An example of volcanic bodies that formed by magma upwelling and solidification are the Nine Sisters, located between Morro Bay and San Luis Obispo in California. The source of the material which flows into the slab window is a matter of debate, specifically whether it is derived directly from the underlying mantle, or from the mantle wedge to the east. The chemistry of erupted basalts associated with the MTJ are typical of mantle wedge–derived melts, characterized by enrichment in the large-ion lithophile elements and depletion in the high-field-strength elements. In general, mantle wedge-derived melts are relatively more hydrous, have lower viscosity and temperatures than melts derived from sub-slab mantle.

==Seismicity==
Most of the seismicity near the MTJ is offshore, concentrated along the Mendocino Transform Fault. Seismicity is also distributed within the Gorda plate itself, owing to its small size, young age, and relatively thin lithosphere.

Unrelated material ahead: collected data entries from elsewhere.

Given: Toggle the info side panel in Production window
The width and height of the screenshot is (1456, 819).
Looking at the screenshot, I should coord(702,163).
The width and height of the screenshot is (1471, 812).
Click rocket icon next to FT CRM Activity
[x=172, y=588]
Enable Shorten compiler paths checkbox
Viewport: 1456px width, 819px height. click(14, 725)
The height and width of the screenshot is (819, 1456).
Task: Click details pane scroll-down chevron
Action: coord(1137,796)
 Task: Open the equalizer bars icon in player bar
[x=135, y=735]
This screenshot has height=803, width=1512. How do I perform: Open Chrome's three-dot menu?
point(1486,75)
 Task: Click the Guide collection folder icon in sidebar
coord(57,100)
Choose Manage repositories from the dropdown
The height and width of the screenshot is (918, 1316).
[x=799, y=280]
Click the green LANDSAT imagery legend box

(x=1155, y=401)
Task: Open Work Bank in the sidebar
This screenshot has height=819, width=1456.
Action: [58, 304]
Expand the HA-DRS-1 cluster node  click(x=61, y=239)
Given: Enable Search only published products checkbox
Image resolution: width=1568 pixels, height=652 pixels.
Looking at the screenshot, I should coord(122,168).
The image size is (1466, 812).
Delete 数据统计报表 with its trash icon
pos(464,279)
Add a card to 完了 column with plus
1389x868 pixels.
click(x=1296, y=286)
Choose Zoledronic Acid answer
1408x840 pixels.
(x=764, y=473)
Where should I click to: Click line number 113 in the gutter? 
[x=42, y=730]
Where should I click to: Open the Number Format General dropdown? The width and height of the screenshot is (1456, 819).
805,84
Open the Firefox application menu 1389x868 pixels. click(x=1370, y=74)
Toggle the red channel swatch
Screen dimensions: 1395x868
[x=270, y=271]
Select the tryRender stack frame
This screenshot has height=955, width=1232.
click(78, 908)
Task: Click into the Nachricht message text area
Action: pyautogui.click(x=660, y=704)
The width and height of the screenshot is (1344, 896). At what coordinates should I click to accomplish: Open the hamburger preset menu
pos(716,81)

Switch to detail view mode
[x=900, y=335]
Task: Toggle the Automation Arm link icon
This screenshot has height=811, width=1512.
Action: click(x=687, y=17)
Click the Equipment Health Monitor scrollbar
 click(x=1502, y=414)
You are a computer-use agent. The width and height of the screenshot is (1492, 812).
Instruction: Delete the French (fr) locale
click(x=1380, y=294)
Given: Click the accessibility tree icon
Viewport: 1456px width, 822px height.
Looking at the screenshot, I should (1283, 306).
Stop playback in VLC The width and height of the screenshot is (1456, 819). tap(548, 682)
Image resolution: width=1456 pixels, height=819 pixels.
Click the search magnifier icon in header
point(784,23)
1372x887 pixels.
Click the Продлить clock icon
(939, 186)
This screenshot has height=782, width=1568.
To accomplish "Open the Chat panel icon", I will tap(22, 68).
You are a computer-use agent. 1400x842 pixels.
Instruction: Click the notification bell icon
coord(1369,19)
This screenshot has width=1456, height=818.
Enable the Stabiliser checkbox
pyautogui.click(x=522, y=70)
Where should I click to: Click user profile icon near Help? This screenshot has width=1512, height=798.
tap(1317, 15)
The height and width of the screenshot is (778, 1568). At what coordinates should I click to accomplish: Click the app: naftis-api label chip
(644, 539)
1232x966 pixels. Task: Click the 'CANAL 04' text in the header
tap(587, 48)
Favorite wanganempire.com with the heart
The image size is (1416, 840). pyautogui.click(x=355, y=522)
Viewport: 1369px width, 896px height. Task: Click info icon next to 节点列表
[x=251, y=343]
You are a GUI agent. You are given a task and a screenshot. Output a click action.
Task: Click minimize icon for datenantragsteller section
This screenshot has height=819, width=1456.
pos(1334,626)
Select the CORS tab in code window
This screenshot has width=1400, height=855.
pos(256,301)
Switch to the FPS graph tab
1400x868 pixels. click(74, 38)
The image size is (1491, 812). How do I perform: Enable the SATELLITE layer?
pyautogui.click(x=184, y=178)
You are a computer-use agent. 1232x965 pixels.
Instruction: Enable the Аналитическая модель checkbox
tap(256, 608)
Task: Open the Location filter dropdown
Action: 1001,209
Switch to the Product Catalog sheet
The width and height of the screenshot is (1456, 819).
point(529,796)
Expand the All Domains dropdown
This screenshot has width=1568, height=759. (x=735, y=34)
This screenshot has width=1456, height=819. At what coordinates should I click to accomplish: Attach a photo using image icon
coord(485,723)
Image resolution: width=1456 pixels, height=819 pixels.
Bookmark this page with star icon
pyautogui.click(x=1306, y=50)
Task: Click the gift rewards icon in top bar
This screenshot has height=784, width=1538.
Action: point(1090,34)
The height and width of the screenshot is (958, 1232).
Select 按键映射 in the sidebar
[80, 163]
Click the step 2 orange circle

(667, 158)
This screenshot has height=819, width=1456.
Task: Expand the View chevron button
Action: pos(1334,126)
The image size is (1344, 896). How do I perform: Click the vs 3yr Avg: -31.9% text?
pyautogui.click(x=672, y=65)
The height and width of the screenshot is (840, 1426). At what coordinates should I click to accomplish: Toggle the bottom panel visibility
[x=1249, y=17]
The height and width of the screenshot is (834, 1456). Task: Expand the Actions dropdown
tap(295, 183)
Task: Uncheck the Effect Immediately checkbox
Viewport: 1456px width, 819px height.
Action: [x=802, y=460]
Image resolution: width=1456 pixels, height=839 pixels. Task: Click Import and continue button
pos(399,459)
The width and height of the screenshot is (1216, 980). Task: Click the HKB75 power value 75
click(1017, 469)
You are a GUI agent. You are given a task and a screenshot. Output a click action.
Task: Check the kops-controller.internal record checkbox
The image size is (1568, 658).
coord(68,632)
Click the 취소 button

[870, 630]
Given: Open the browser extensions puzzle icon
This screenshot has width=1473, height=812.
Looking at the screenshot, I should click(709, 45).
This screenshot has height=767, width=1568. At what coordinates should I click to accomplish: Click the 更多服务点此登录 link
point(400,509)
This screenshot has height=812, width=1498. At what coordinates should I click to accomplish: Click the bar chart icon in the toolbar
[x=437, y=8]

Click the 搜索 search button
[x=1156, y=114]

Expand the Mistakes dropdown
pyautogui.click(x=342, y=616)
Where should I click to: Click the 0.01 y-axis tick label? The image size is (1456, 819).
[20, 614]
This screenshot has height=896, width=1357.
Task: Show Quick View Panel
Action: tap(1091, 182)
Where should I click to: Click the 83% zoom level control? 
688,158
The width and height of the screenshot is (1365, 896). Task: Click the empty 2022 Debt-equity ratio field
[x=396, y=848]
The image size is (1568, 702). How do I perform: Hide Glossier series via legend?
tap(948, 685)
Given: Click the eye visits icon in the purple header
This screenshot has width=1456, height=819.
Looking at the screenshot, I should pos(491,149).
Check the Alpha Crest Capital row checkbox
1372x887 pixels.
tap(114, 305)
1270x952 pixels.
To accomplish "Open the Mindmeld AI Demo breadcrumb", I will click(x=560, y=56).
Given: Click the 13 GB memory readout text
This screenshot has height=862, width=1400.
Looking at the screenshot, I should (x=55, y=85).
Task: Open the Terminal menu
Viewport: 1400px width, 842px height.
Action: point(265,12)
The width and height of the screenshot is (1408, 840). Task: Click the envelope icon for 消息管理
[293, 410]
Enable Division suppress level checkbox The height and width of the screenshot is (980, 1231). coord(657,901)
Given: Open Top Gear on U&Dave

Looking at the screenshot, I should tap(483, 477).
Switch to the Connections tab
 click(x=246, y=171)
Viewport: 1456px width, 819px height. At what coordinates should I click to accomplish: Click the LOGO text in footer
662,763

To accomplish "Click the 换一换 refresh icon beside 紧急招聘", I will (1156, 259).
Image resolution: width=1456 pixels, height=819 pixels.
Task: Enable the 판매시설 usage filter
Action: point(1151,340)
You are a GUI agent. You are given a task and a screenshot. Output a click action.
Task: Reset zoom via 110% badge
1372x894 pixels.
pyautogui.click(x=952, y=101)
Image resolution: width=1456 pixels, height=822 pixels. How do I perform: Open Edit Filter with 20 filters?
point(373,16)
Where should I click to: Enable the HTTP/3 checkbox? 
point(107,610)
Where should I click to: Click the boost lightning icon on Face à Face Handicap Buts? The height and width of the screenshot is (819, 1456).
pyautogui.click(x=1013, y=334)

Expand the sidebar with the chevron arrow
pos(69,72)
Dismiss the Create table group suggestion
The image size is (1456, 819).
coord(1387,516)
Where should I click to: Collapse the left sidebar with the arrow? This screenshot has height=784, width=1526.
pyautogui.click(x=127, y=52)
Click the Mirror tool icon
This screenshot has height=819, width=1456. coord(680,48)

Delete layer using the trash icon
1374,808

Oblique convergence of the Gorda plate towards the Pacific plate causes intense north–south compression, and induces anomalously strong internal deformation in the former, giving rise to the Gorda Deformation Zone (GDZ) and resulting in abundant seismicity. Motion along the Mendocino Transform Fault (MTF) is right-lateral on E–W oriented, vertically dipping planes. Within the portion of North American crust overlying the Gorda slab, motion on faults is reverse, and in April 1992, a M 7.1 earthquake ruptured the southern portion of the Cascadia subduction zone. Similar to the general seismicity patterns in the region, the majority of the aftershocks for this event had vertical strike-slip motions and were located within the Gorda plate, or on the MTF at depths between 23 and 35 km. None of the aftershocks were consistent with northeast underthrusting of the Gorda plate beneath North America, as was the case in the main event. This set of earthquake geometries implies a stress field characterized by N–NW, horizontal principal compressive stress consistent with the orientation of compression in the GDZ northwest of the MTJ.